Phylogenetic analysis of Human papillomavirus 16 variants isolated from Indian Breast cancer patients showed difference in genetic diversity with that of cervical cancer isolates

- A comprehensive portrait of differences in genetic diversity of HPV16 in Indian BC and CACX patients.
- High genetic diversity of both LCR and E6/E7 region was evident in BC than CACX.
- Variants in LCR, E6 and E7 were found unique to both the tumours.
- The D98Y (395 G > T) variant of E6 protein was positively selected in BC, unlike R48W (245 G > T) in CACX.
- Significant clinico-pathological correlation was seen with positively selected variants.

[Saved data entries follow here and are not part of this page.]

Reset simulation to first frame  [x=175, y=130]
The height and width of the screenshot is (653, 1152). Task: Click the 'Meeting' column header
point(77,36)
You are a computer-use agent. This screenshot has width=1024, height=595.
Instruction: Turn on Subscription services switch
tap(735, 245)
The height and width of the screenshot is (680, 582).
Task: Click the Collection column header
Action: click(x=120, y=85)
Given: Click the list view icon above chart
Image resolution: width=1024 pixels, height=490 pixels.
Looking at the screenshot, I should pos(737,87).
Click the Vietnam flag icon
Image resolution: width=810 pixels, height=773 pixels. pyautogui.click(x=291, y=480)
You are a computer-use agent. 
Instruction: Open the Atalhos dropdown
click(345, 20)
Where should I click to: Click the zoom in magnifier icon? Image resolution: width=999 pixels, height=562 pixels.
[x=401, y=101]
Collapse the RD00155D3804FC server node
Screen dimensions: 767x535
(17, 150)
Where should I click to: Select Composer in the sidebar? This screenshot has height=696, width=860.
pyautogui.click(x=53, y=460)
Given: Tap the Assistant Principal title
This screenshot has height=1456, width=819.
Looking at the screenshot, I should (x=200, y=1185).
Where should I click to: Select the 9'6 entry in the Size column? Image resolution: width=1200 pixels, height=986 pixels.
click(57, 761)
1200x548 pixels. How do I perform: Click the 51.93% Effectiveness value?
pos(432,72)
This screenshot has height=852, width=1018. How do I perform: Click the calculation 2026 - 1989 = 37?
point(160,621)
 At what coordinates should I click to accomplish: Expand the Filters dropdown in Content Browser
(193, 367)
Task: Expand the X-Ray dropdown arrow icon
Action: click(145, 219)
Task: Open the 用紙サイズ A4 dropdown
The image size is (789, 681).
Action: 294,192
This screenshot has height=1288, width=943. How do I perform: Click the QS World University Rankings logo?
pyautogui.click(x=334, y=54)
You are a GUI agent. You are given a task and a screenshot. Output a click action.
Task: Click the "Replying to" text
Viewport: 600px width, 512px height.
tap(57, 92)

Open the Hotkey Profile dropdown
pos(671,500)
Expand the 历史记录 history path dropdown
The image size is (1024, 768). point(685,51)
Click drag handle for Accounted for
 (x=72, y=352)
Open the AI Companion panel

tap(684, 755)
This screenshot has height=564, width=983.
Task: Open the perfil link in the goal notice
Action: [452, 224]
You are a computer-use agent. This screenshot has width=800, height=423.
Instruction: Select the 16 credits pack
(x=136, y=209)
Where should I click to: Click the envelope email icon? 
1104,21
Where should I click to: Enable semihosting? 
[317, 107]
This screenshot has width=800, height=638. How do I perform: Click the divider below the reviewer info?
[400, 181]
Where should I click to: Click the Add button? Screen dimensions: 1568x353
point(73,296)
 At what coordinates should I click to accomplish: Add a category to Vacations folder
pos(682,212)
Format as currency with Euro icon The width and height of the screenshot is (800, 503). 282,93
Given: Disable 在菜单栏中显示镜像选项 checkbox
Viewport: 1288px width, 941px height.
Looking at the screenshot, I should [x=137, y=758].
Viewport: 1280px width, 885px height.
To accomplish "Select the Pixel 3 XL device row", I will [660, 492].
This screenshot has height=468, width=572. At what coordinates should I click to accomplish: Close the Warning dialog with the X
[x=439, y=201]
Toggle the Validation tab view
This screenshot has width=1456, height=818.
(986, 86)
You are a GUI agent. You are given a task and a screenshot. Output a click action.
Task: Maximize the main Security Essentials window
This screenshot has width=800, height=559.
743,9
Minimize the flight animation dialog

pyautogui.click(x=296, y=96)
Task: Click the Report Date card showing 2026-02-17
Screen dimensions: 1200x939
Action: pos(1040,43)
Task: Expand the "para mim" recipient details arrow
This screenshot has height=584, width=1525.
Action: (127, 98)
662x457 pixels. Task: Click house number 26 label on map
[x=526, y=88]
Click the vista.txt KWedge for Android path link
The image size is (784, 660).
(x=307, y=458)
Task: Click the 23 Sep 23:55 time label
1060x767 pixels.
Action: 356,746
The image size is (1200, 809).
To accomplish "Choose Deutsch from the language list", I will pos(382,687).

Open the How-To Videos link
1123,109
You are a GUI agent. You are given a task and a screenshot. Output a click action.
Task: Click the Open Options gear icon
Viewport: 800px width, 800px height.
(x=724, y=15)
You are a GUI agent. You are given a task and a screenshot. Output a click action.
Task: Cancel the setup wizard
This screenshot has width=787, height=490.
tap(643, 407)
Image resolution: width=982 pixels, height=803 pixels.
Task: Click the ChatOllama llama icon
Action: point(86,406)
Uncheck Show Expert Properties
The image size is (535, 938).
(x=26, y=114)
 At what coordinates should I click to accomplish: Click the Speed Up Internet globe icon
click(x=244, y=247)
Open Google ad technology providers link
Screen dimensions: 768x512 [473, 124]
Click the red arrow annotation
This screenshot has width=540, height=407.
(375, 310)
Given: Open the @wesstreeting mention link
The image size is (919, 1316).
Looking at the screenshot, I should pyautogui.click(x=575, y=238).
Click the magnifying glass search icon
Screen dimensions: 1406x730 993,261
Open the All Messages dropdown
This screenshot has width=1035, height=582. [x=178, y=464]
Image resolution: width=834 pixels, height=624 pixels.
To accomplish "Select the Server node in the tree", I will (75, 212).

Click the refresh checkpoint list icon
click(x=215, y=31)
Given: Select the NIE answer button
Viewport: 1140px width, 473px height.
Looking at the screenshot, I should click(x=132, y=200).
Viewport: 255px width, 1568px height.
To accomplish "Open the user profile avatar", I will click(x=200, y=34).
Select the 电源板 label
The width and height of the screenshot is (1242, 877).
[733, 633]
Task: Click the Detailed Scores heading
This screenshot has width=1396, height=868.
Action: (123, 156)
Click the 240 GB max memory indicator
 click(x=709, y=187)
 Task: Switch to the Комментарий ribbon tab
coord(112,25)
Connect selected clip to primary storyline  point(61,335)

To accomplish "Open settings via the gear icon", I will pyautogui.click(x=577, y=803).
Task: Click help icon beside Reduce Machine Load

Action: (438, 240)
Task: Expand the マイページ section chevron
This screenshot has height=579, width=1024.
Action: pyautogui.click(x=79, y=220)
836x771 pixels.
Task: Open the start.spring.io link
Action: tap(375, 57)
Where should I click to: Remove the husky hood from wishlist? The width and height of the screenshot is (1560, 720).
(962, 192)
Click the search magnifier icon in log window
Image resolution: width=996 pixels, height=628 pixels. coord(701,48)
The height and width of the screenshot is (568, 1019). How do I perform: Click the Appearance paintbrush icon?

The genetic variations of HPV16 in Breast Cancer (BC) are not well studied unlike HPV16 in Cervical Cancer (CACX). In this study, the genetic variations of HPV16 in BC were compared with HPV16 in CACX. In sequencing analysis of LCR, E6 and E7 regions of HPV16 in BC and CACX the A lineage was seen to be 64.2% and 66.6% respectively. The other lineages showed differential frequency in BC and CACX. The mutation frequency index of the regions in BC and CACX was in the following order: LCR > E6 > E7. However, the inter-patient genetic diversity in LCR and E6/E7 regions was high in BC than CACX. The LCR region showed more variations than the E6/E7 region in BC. Apart from some common variations, some unique tissue specific variants in LCR and E6/E7 region were seen in BC and in CACX. Besides the selection of some common variants in both BC and CACX, some unique variants in BC (D98Y; 395 G > T) and CACX (R48W; 245 G > T) were observed. The 7521 G > A variant of LCR showed association with Luminal B subtype of BC and progression of CACX. Whereas, 145 G > T (Q14H) and 335 C > T (H78Y) variants of E6 showed association with either early invasiveness of BC and/or poor outcome of the patients. Thus, this study indicates that there may be a difference in the genetic variation of HPV16 in BC and in CACX.